* Exercise details *
Exactly as they appear, write the lines from the one containing "Image resolution: width=944" to the final line of the entries, leaving pictures out.

--------

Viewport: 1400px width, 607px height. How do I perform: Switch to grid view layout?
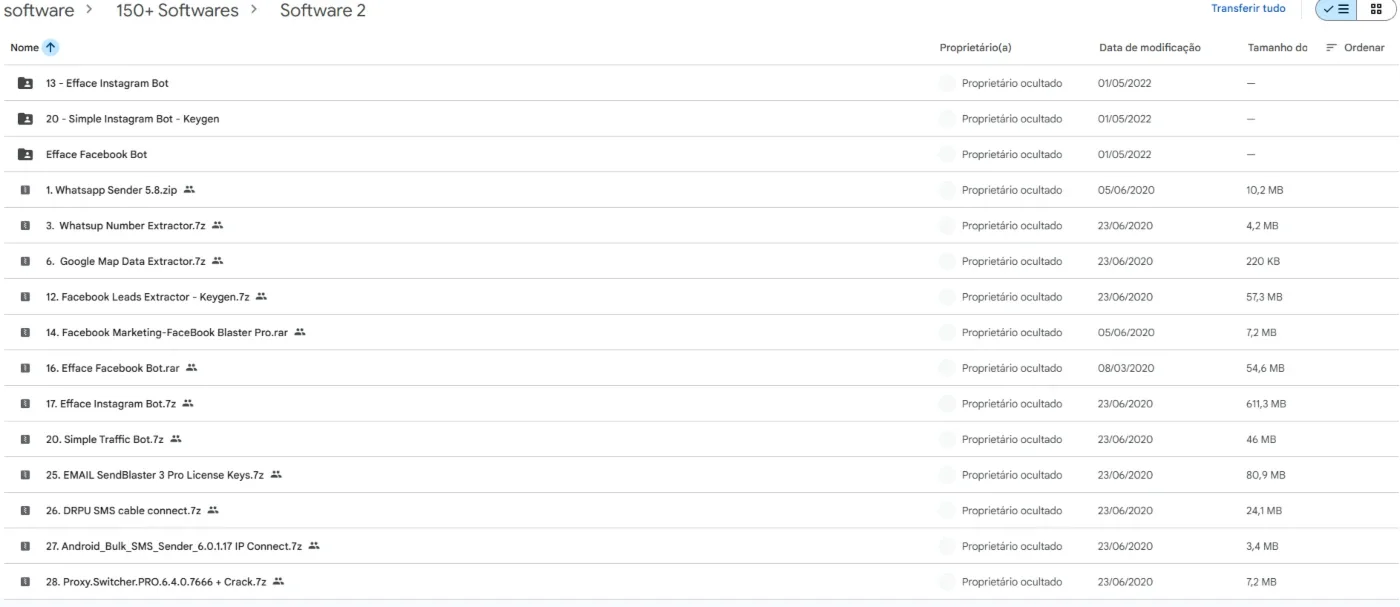coord(1377,9)
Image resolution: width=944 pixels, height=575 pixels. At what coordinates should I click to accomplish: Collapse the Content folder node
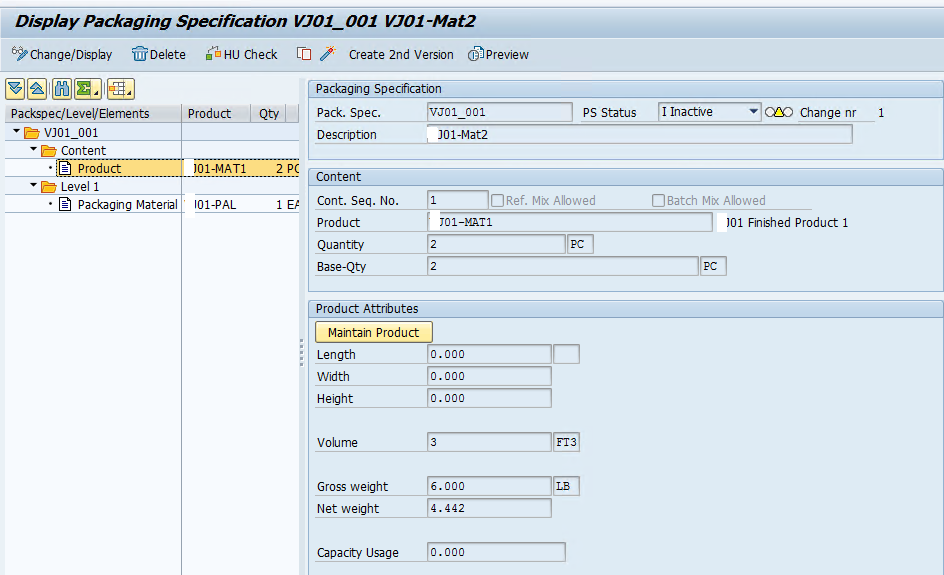point(34,149)
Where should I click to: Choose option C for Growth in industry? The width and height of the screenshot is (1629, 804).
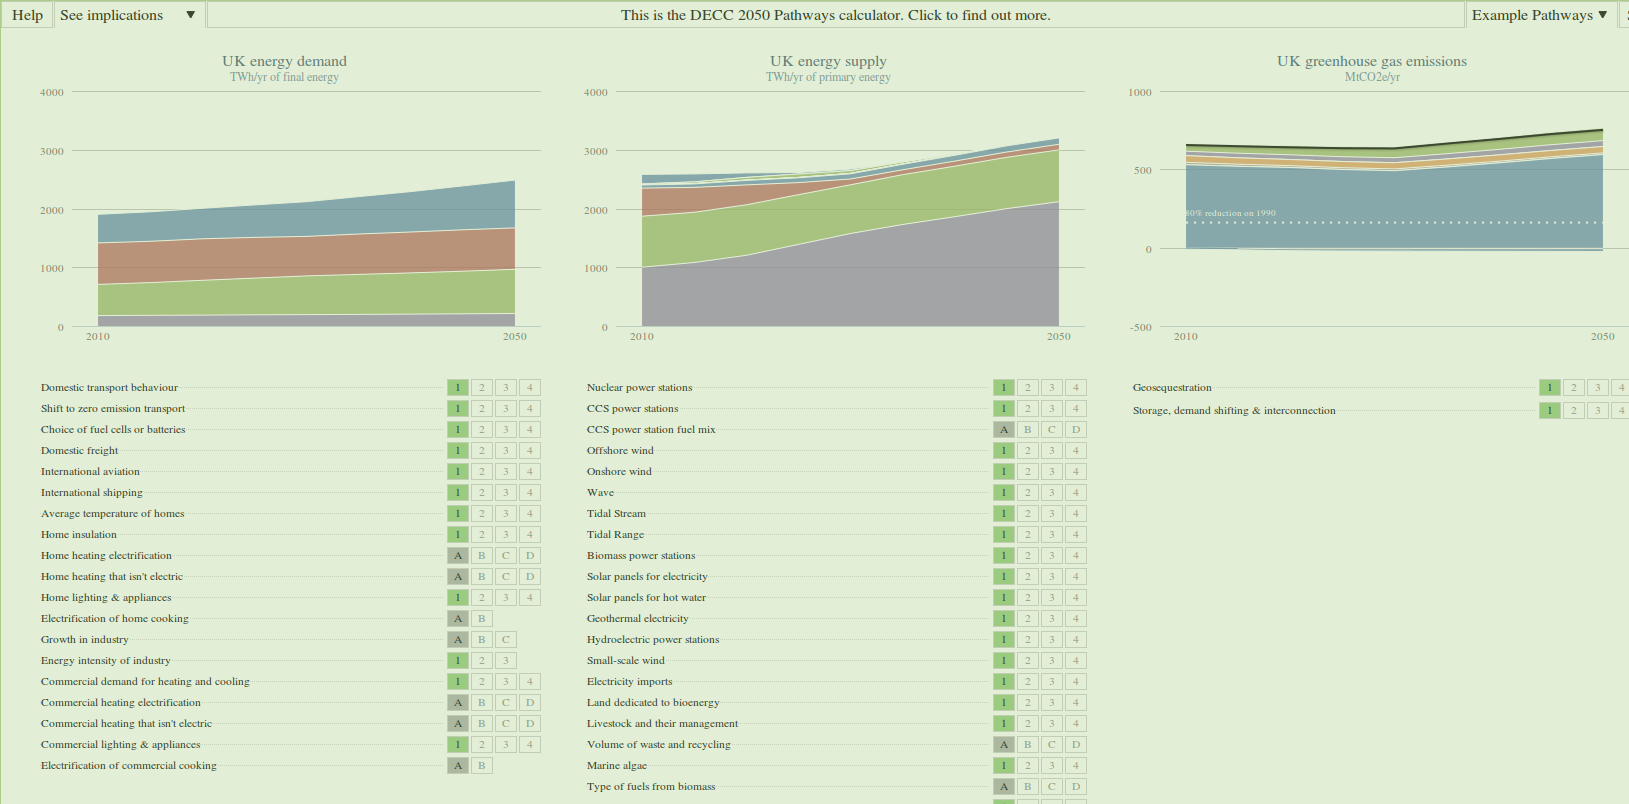506,640
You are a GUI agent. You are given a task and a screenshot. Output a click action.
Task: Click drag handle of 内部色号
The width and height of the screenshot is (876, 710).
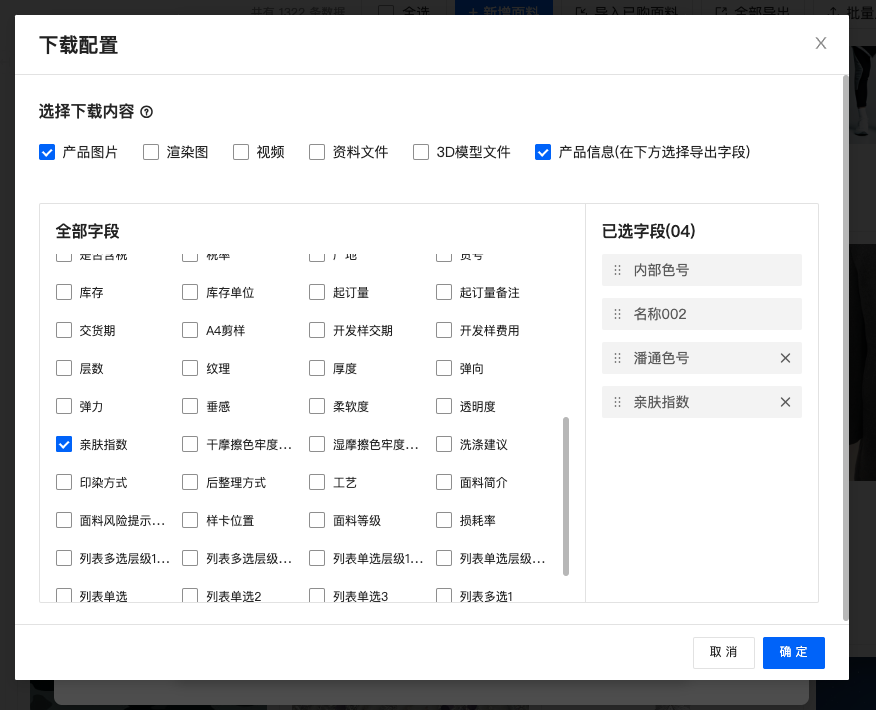(x=617, y=270)
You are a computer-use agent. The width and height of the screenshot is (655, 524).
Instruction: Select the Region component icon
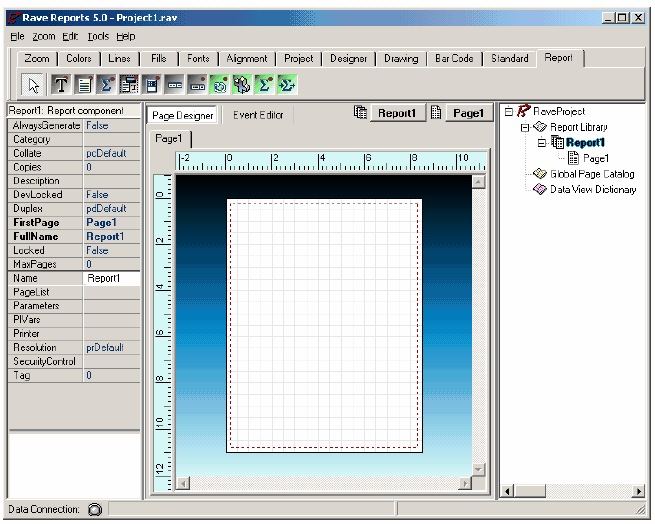[150, 84]
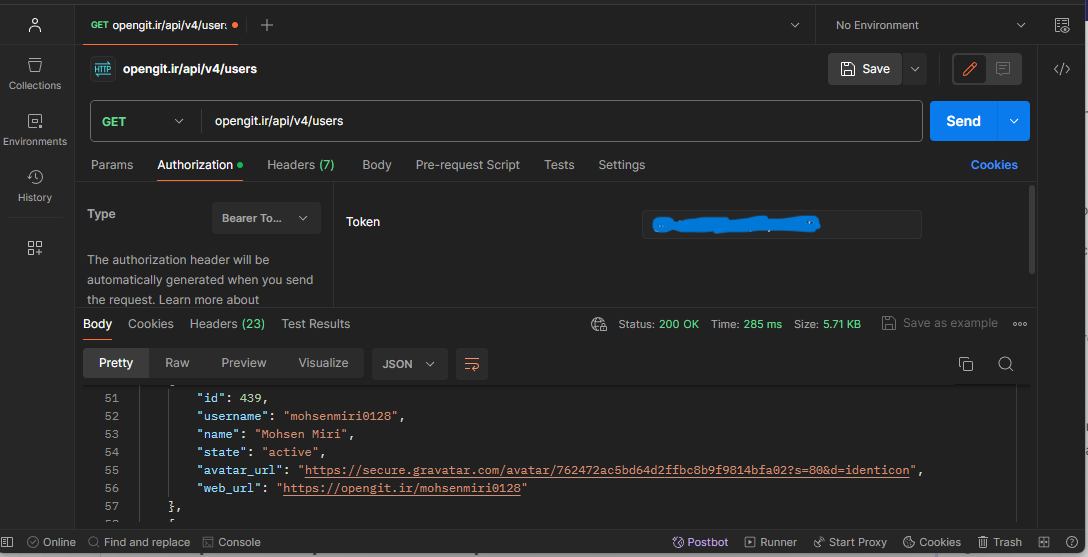
Task: Open the comments mode icon
Action: 1003,69
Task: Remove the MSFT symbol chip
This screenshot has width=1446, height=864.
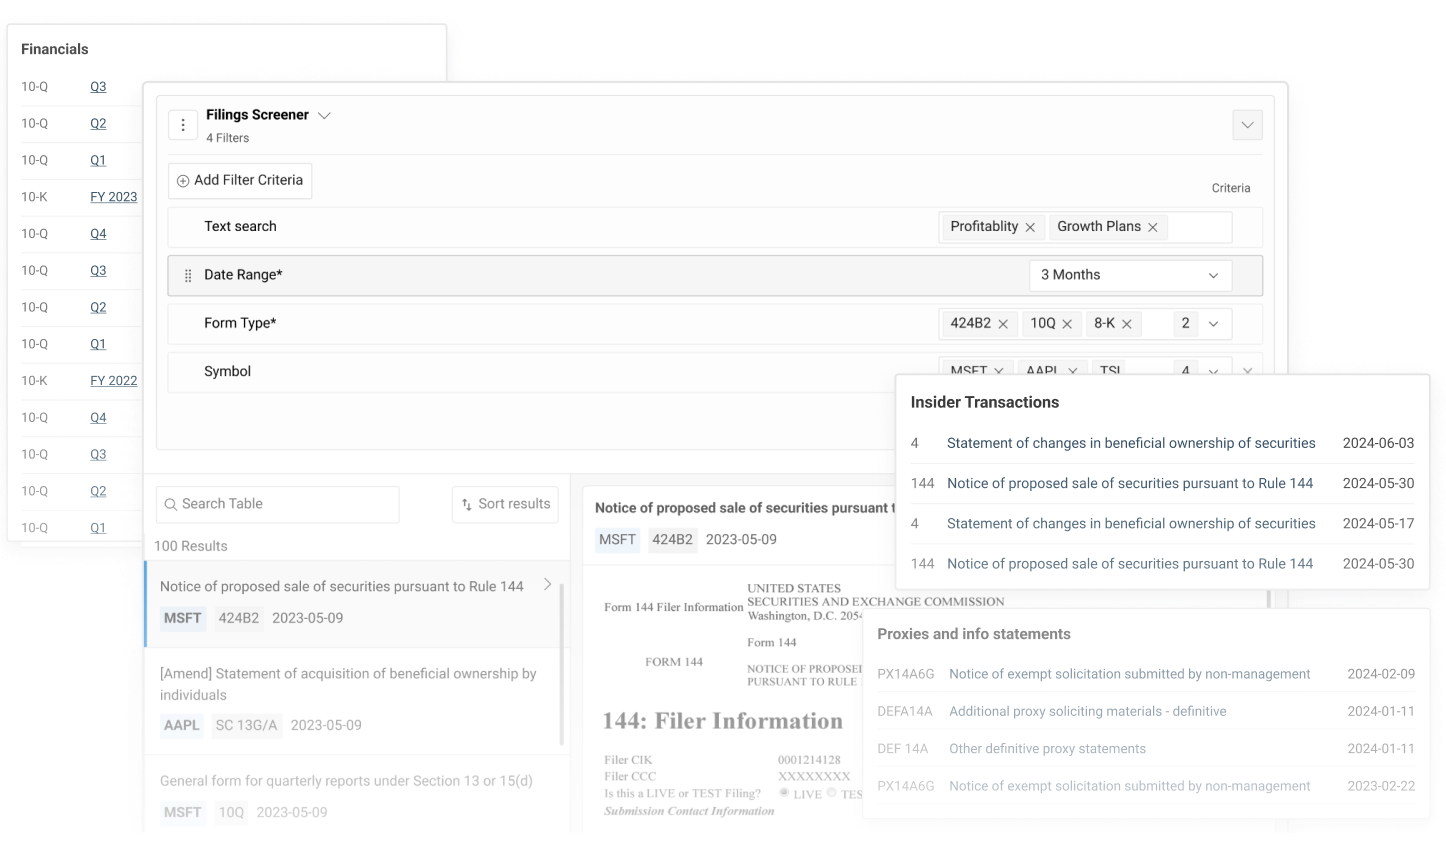Action: coord(997,370)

--------

* Result of this task *
Image resolution: width=944 pixels, height=575 pixels. At what coordinates should I click to accomplish: Collapse the Content folder node
point(34,149)
Where should I click to: Choose option C for Growth in industry? The width and height of the screenshot is (1629, 804).
506,640
You are a GUI agent. You are given a task and a screenshot. Output a click action.
Task: Click drag handle of 内部色号
The width and height of the screenshot is (876, 710).
(x=617, y=270)
You are a computer-use agent. The width and height of the screenshot is (655, 524).
Instruction: Select the Region component icon
[150, 84]
Task: Open the comments mode icon
Action: 1003,69
Task: Remove the MSFT symbol chip
This screenshot has width=1446, height=864.
Action: coord(997,370)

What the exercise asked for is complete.